Aunque para lograr eso se requiere de algunos procesos como el raleo.
“Manejar los bosques de pino es como sembrar maíz y frijoles. La diferencia es que el maíz y frijoles producen en cuatro a cinco meses, y en el pino la cosecha conlleva 25 años”, manifestó Silvia Castellanos, gerente de la Empresa Maderas Segovianas S.A. (Madesa).
La ejecutiva ejemplificó que una plantación de 1,600 árboles de pino por hectárea, equivalente a 1.4 manzana, requiere a los 10 años de desarrollo de “un raleo precomercial”, que al final deja en el área sembrada, entre 800 y 900 arbolitos.

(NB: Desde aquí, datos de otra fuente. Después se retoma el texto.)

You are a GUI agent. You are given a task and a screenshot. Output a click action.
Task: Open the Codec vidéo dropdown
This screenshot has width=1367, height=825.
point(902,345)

El raleo reduce la cantidad de árboles plantados inicialmente, con el objetivo de garantizar el desarrollo de la plantación, eliminando la competencia tanto en luz como en nutrientes, según Castellanos.
Explicó que la empresa que dirige, procesa los pinos que extraen en el raleo precomercial y con ello compensan en un 20 por ciento la inversión efectuada en la plantación, que ronda los 500 dólares por hectárea.
Madesa tiene en la actualidad 520 hectáreas de pinos plantados en Las Dantas, en el municipio de Murra.
Así como en El Ural y El Coral, zonas ubicadas en el municipio de San Fernando.
LAS VENTAJAS
Aparte de oxigenar la plantación de pinos, el raleo precomercial evita la erosión del suelo, protege las fuentes de agua y genera empleo.
Y a eso se apunta el sector forestal del municipio de San Fernando.
Aunque para conservar la especie, paralelamente se requiere respetar las leyes que rigen la industria.
El Instituto Nacional Forestal (Inafor), recientemente anunció el nombramiento de nuevos regentes forestales en el país, con el fin de garantizar la “explotación racional” del bosque, entre éstos el del pino.